Processed cheese ........+28.7
Whole wheat bread........+8.2
Dietary protein: an essential nutrient for bone health. J Am Coll Nutr. 2005 Dec;24(6 Suppl):526S-36S.Recap:
In sharp opposition to experimental and clinical evidence, it has been alleged that proteins, particularly those from animal sources, might be deleterious for bone health by inducing chronic metabolic acidosis which in turn would be responsible for increased calciuria and accelerated mineral dissolution.
This claim is based on an hypothesis that artificially assembles various notions, including in vitro observations on the physical-chemical property of apatite crystal, short term human studies on the calciuric response to increased protein intakes, as well as retrospective inter-ethnic comparisons on the prevalence of hip fractures.

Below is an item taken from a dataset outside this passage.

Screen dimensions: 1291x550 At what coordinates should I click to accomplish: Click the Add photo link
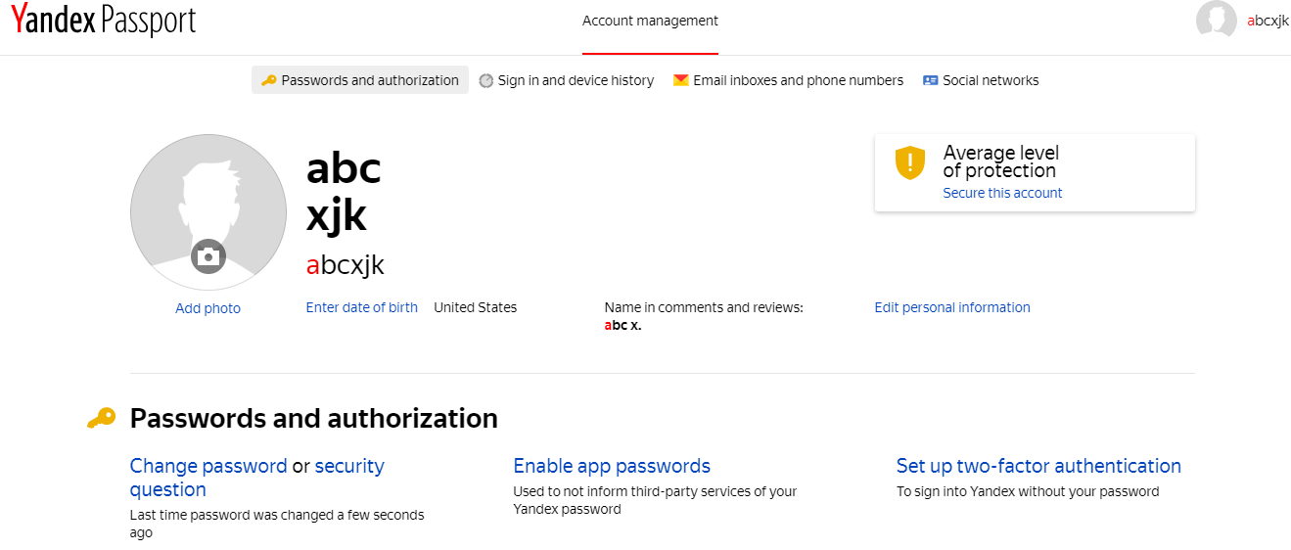pyautogui.click(x=207, y=308)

The main purpose of this review is to analyze the evidence that refutes a relation of causality between the elements of this putative patho-physiological "cascade" that purports that animal proteins are causally associated with an increased incidence of osteoporotic fractures. In contrast, many experimental and clinical published data concur to indicate that low protein intake negatively affects bone health.
In agreement with both experimental and clinical intervention studies, large prospective epidemiologic observations indicate that relatively high protein intakes, including those from animal sources are associated with increased bone mineral mass and reduced incidence of osteoporotic fractures.
As to the increased calciuria that can be observed in response to an augmentation in either animal or vegetal proteins it can be explained by a stimulation of the intestinal calcium absorption. Dietary proteins also enhance IGF-1, a factor that exerts positive activity on skeletal development and bone formation.
Consequently, dietary proteins are as essential as calcium and vitamin D for bone health and osteoporosis prevention. Furthermore, there is no consistent evidence for superiority of vegetal over animal proteins on calcium metabolism, bone loss prevention and risk reduction of fragility fractures.
Higher protein diets are good for bones.